Judith McConkie,
Salt Lake City, UT.
The sentence describes our family’s conflicted past. As liberal Democrats in the 1970s my husband and I considered the ban on blacks holding Mormon priesthood to be ridiculous and insidious — a reason to leave the faith. We held on and held out faith that things would change, slowly perhaps, but they would change. We are part of a prominent family in the church. We have alternately rejoiced (that hardly covers our euphoria) and then felt terrible shame. How could we properly show ourselves as sincere penitents without taking on a tone of supercilious idiots. Last summer our brother-in-law had his DNA mapped. The map showed markers common to Black Africans. In checking his genealogy he found a woman who had in one census had a name and connection to a black family in the south. The state’s birth certificate listed her as “mulatto” . After she joined the church in the late 19th century, her name has changed and her race is “white” The brother-in-law remembers his generous father describing her life and personality something like this: My grandmother was a kind and very loving woman whose life story is “shrouded in mystery.” For months now, we have sincerely envied his heritage; he and his children and we are actually thrilled.
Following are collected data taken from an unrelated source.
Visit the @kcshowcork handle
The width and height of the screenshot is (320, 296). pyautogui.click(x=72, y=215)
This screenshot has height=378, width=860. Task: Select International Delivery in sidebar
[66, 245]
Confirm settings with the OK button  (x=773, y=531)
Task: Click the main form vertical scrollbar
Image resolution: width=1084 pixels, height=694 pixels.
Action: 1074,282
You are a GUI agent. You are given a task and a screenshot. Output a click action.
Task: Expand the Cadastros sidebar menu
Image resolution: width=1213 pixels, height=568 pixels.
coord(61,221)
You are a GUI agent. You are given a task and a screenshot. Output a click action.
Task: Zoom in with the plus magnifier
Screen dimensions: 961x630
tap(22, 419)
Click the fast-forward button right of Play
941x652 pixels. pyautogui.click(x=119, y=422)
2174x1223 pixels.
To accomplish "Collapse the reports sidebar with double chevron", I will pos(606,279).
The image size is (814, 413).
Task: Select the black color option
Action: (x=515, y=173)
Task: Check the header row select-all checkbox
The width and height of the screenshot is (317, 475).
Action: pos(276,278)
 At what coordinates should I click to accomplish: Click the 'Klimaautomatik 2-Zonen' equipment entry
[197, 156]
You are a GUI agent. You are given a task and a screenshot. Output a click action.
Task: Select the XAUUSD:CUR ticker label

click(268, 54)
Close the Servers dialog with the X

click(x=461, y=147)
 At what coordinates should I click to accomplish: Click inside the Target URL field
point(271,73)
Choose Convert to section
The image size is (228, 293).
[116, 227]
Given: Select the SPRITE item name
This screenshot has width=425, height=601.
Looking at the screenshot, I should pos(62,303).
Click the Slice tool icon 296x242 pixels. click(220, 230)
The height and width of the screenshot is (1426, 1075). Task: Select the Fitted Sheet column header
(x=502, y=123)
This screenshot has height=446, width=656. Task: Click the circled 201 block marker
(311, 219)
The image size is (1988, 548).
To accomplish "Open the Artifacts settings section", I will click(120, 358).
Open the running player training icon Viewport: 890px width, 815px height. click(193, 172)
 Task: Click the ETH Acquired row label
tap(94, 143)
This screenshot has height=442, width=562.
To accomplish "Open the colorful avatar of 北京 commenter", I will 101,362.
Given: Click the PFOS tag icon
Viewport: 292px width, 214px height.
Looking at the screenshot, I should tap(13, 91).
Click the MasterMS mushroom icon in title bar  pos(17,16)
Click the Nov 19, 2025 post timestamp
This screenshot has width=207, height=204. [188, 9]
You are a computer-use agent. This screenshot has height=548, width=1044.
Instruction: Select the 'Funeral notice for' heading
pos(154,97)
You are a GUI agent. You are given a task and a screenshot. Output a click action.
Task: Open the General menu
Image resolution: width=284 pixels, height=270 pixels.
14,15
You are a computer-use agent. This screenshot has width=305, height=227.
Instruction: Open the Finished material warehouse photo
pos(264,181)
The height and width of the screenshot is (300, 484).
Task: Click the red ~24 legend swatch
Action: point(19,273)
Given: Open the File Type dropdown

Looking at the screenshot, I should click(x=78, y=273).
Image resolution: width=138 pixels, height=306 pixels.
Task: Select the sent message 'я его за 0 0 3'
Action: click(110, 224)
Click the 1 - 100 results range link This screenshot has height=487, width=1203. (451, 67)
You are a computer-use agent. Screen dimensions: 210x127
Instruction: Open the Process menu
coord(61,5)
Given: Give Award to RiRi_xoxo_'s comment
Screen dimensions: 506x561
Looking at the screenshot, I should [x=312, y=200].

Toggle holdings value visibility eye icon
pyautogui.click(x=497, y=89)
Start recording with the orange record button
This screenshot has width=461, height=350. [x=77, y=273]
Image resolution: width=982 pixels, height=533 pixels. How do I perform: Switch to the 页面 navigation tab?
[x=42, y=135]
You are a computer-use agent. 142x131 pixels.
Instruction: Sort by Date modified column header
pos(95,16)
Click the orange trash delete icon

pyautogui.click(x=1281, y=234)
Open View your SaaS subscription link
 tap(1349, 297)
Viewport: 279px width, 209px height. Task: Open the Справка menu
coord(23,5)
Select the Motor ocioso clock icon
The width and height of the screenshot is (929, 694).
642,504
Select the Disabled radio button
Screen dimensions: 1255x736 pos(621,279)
And we older members of the family know of the consequences of his father’s characterization of his grandmother’s past. I cannot adequately tell you how many times we have turned and examined this woman’s decision to literally alter her “race card” and her grandson’s decision to leave it alone, to let it be mysterious. We who found life partners in the Mormon church in the 1960s understand how his life would have been entirely different. Stunning really.